Monday, June 15, 2009

Breaching China’s Green Dam

Our computers
Chinese authorities are having to grapple with more bad publicity for the “Green Dam-Youth Escort” software that Beijing wants to see included with all PCs sold in China from July 1.
Researchers at the University of Michigan have discovered major security vulnerabilities in the Internet filtering software, according to this report. The authors say that initial testing of version 3.17 of the Green Dam software found serious security holes, which the authors attributed to programming errors.
Worryingly, the report said that once the software is installed, “any Web site the user visits can exploit these problems to take control of the computer. This could allow malicious sites to steal private data, send spam, or enlist the computer in a botnet [a group of software robots that run without a computer owner's knowledge].”
The researchers also said that there are security weaknesses in how Green Dam updates its blacklists of Web sites to filter out, which “could allow the software makers or others to install malicious code during the update process.”
Noting that these problems were found in under 12 hours of testing, the authors suggest that there may be other issues yet to be identified.

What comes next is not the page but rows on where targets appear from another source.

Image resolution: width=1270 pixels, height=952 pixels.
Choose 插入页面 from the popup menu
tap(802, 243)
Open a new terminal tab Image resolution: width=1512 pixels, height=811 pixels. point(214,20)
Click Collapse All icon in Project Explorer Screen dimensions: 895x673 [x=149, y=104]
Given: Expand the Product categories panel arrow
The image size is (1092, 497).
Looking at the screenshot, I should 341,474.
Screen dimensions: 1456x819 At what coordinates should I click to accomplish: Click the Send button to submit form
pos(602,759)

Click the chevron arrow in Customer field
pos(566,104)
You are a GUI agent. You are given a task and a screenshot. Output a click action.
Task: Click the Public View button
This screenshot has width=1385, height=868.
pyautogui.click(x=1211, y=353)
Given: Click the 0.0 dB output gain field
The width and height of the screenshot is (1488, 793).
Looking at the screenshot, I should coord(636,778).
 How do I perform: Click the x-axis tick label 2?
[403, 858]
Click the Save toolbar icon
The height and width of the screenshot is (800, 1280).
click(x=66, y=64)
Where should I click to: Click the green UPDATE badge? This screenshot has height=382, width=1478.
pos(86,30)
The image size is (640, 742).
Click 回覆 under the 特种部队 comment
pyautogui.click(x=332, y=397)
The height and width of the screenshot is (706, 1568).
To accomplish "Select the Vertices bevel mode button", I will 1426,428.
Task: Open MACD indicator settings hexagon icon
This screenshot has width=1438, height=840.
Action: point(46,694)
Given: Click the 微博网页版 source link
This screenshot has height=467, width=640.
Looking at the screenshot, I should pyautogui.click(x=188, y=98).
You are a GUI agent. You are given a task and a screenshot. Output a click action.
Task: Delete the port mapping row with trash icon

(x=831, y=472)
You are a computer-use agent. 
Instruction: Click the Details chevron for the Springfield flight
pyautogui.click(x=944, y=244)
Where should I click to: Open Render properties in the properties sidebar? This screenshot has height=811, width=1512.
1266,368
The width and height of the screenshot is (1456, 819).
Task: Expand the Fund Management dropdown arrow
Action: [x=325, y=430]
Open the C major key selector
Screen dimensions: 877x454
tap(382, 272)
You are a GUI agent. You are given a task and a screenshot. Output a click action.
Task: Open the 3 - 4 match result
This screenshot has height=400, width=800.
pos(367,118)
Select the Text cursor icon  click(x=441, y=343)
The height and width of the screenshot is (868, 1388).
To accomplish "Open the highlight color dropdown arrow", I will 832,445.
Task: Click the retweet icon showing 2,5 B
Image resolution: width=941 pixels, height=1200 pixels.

The report also links to the several decrypted data files of word lists relating to pornography and the banned Falun Gong sect, adding to concerns that the software could be used for purposes other than blocking pornography.
Then there’s the contingent of increasingly vocal Chinese Internet users expressing their opposition to the Green Dam project. At midnight, an online petition was launched to protest pre-installation of the software and calling for an investigation into the procurement process (in Chinese here). At the time of this writing, it had collected over 1,200 e-signatures and many indignant comments, such as “I don’t want to live in 1984″ and “Garbage software! Garbage policy!”
Other Web users prefer to subvert Green Dam through mockery. One pun that has been making the rounds substitutes the words for Green Dam (绿坝, pronounced lüba in Mandarin) with homophones that translate as “filter bully” (滤霸) or “donkey king” (驴霸). Internet users have also taken to replacing standard greetings such as “Have you eaten yet?” with “Have you Green Dammed today?”
“Youth Escort” has also become something of an Internet catchphrase, meaning to block, filter out, or shut someone up. As in “Stop talking like that, or I’ll ‘youth escort’ you!”